Analysis of (co)variance
The subsequent question concerns which of the differences between the eight unique treatment groups are significant? We address this question through a three-way ANOVA applied to the outcome index, as presented in Table 5. This analysis allows us to explore both the conditional main effects and interaction effects. Consequently, we conduct four separate models: the first with only the predictor variables, the second with predictors and covariates, the third with predictors and interaction effects, and the fourth, a full model including predictors, covariates, and interaction effects.
The conditional main effect of language on service satisfaction is F(1, 1199) = 31.96, p < 0.001 with a partial Eta squared as effect size 0.03, meaning the Swedish language causes a small but statistically significant increase in service satisfaction (Table 5, model 1). The conditional main effects of the two other factors, accessibility and quality, are F(1, 1199) = 22.99, p < 0.001 and F(1, 1199) = 147.49, p < 0.001, which are also positive and significant. The effect size of service quality, 0.11 partial Eta squared, is considerable and around half the standard deviation of the service satisfaction index (Mean 0.7, SD 0.22, see Table A2 in Appendix).
To secure unconfoundedness, we control for the covariates: language identity, place of residence, children, language competence in Finnish, and gender (Table 5, Model 2). The covariates do not markedly change the F-values, partial Eta squared, or the p-values of the predictors. Among the covariates, we can note that having children indeed is associated with service satisfaction. The association is, however, at greatest only a third of the least affective predictor, availability, and less than a tenth of the strongest predictor, quality.
The full three-way interaction between service language, availability and quality shows there is no effect on service satisfaction (Table 5, Model 3). However, there is a significant two-way interaction between service language and quality, F(1, 1199) = 3.99, p < 0.05. The interaction effect is only slightly reduced by the covariates (Table 5, Model 4), but the statistical significance drops just below the 95% threshold by the reduced effect.
The significant interaction effect between service quality and language in Model 3 is visualized in Figure 2. Satisfaction with low-quality service is markedly higher for Swedish language service than for Finnish. Moreover, the difference in low-quality service is visibly greater than for high-quality service in the two languages.
Discussion
The analysis told us a story of the impact of language and other service qualities on satisfaction among a national language minority group. Descriptive statistics indicated a language premium in service satisfaction, with statistically significant differences in satisfaction between Finnish and Swedish early childhood education.
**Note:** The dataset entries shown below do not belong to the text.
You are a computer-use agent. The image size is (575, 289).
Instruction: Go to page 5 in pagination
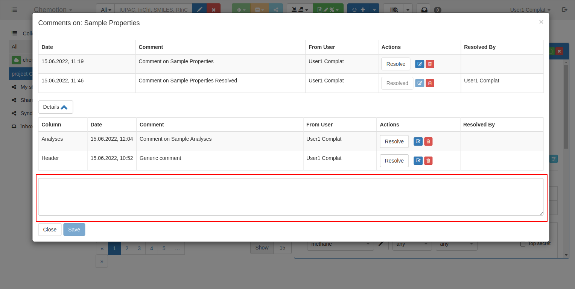(x=164, y=248)
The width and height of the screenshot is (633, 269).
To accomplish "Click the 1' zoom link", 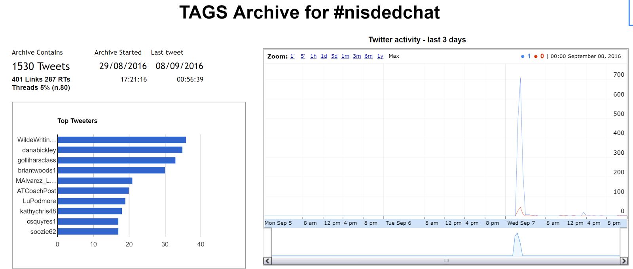I will point(292,56).
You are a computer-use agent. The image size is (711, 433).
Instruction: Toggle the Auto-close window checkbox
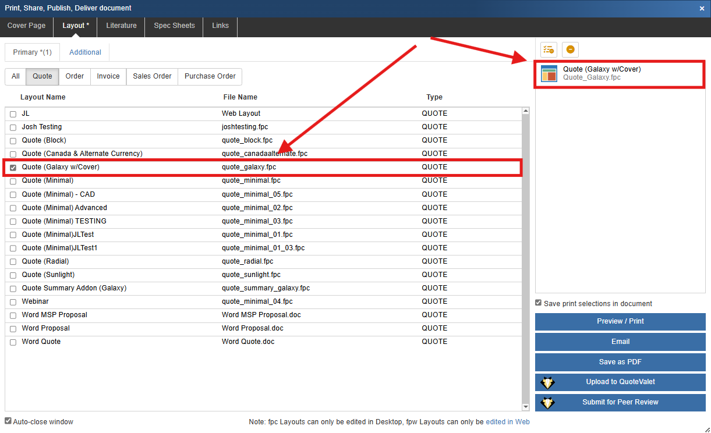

The covariance analysis from the experiment provided further explanatory evidence: language, quality of qualified staff, and accessibility (measured by travel time) all directly influence satisfaction with early childhood care among Swedish-speaking Finns. These findings support hypotheses 1 and 2, which assumed higher accessibility and quality would lead to higher service satisfaction among Swedish-speaking Finns. This means that the typical service quality determinants for public service satisfaction is applicable also in a Nordic welfare context among an official language minority group. This adds to existing scholarship on service satisfaction in diverse contexts like China and Latin America (Alemán et al., 2018; Chen et al., 2022; Olsen, 2015; Petrovsky et al., 2017), reinforcing the model’s generalizability.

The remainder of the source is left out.